### EXERCISE A
Answer these questions from the column on Wok Zone and sharing one's faith, which follows:
(i) In what city is Wok Zone located?
(ii) To how many of the writer's closest friends did the writer introduce the LDS Church?
(iii) Where was the friend who joined the church attending school with the writer?
--- begin SELECTED EXCERPT ---
About a year ago, I discovered a new Asian fusion restaurant. I'm not sure how many times I drove by and saw the signs before I ventured in. But I'm sure glad I did.
It's called Wok Zone in Winchester, Va., and the food is outstanding, the prices are fair and the service is fantastic.
Since then, I've shared my love of Wok Zone with as many people as I possibly can. And why not? It may sound silly, but I found something delicious that's brought me happiness and I have confidence others will enjoy it, too.
I'm not naïve. I accept that not everyone will be interested. They may have a similar restaurant they’re already happy with. Their taste may be completely different or perhaps Asian food simply isn't their thing.
But has that stopped me from sharing? Absolutely not. I've offered my discovery liberally, knowing that even if they disagree, our friendships are on solid ground — I'd never know if I didn’t ask.
I suspect you've done the same. And it’s not just great food we're excited to share. How many times have you seen a movie, read a book or tried a new diet that you couldn't wait to share with someone else?
That's what people do. We exercise agency, decide what’s important to us and then desire to share that discovery with others. Our instincts tell us that what's good for us will be good for those we love.
Oddly enough, my restaurant experience reminds me of another discovery.
As a teenager, I discovered for myself that the church I’d been attending was the most delicious thing in my life. I'd been going with my family for years to The Church of Jesus Christ of Latter-day Saints but never really partaken of the full menu — I'd only nibbled here and there. Once I did, I loved it and I couldn't wait to share with my friends.
I introduced the LDS Church to my two closest friends of that era. One joined the church a few years later while attending BYU with me and I was honored to attend his wedding in the temple.
My other friend investigated the church and decided he wasn't interested, but it didn't affect our relationship in the least. I respected his faith, he respected mine and our families remain very close all these years later. He’s one of the finest Christians I’ve ever known.
How many others have I shared my Mormon faith with in the years since? Not enough. For some reason the older I’ve gotten, the tougher it’s become.
Why is it easier to broadcast something as temporary as my affection for a new restaurant than to share something as eternal and lasting as my faith?
Shouldn’t we approach missionary work with the same level of enthusiasm?
--- end SELECTED EXCERPT ---
### EXERCISE B
In the rows, revise the lines from the one containing "Expand hidden icons" up to and including the one containing "(1378, 418)", replacing "GUI agent" with "interface agent" and leaving all else unchanged. Return only those lines.
--- begin SOURCE RECORDS ---
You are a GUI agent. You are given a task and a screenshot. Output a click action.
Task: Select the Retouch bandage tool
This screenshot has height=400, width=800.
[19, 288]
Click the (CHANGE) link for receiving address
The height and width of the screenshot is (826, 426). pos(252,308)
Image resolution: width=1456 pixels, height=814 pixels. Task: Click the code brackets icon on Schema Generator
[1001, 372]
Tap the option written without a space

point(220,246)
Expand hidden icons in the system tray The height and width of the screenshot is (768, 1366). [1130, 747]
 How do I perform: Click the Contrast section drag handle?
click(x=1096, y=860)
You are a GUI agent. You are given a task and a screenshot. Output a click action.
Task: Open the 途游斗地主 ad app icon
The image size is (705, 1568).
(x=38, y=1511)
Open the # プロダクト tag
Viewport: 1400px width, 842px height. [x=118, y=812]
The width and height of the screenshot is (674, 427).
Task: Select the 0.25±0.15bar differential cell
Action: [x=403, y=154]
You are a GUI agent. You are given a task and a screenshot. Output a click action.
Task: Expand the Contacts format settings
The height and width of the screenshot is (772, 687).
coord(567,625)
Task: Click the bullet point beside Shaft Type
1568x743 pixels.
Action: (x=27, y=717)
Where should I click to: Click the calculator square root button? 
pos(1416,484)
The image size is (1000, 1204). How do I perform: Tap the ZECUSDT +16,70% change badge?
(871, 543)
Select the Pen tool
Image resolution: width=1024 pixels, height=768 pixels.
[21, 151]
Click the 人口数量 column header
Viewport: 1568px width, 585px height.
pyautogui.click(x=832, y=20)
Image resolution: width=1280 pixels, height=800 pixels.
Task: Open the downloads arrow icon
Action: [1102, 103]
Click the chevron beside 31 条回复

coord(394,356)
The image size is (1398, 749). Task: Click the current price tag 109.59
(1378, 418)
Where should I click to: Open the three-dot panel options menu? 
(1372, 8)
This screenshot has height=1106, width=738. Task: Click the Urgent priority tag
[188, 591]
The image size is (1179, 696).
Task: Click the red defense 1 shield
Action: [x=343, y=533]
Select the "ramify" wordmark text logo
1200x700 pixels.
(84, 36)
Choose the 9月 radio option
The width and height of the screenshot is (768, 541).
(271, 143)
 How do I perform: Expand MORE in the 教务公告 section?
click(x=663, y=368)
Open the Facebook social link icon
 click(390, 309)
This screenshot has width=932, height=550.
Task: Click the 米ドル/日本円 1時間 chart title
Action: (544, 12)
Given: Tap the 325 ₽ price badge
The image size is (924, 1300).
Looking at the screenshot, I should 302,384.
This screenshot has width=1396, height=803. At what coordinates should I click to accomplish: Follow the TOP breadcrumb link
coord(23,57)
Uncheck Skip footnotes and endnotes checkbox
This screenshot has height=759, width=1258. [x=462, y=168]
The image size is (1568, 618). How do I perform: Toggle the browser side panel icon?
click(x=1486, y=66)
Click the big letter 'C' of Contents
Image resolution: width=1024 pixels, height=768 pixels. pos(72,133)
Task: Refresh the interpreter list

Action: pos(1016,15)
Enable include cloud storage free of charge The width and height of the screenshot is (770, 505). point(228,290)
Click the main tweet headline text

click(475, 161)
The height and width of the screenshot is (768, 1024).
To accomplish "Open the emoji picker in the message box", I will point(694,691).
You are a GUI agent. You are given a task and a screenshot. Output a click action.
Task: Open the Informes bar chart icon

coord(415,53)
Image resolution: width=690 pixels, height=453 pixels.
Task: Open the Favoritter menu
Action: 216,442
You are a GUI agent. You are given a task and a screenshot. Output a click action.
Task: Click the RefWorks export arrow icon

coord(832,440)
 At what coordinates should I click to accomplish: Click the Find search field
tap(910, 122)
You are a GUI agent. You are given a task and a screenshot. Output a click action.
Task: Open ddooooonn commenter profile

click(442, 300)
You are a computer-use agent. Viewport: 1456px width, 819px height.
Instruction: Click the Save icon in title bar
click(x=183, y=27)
--- end SOURCE RECORDS ---
### WRITTEN RESPONSE A
(i) Winchester, Va.
(ii) Two
(iii) BYU

### WRITTEN RESPONSE B
Expand hidden icons in the system tray The height and width of the screenshot is (768, 1366). [1130, 747]
 How do I perform: Click the Contrast section drag handle?
click(x=1096, y=860)
You are a interface agent. You are given a task and a screenshot. Output a click action.
Task: Open the 途游斗地主 ad app icon
The image size is (705, 1568).
(x=38, y=1511)
Open the # プロダクト tag
Viewport: 1400px width, 842px height. [x=118, y=812]
The width and height of the screenshot is (674, 427).
Task: Select the 0.25±0.15bar differential cell
Action: [x=403, y=154]
You are a interface agent. You are given a task and a screenshot. Output a click action.
Task: Expand the Contacts format settings
The height and width of the screenshot is (772, 687).
coord(567,625)
Task: Click the bullet point beside Shaft Type
1568x743 pixels.
Action: (x=27, y=717)
Where should I click to: Click the calculator square root button? 
pos(1416,484)
The image size is (1000, 1204). How do I perform: Tap the ZECUSDT +16,70% change badge?
(871, 543)
Select the Pen tool
Image resolution: width=1024 pixels, height=768 pixels.
[21, 151]
Click the 人口数量 column header
Viewport: 1568px width, 585px height.
pyautogui.click(x=832, y=20)
Image resolution: width=1280 pixels, height=800 pixels.
Task: Open the downloads arrow icon
Action: [1102, 103]
Click the chevron beside 31 条回复

coord(394,356)
The image size is (1398, 749). Task: Click the current price tag 109.59
(1378, 418)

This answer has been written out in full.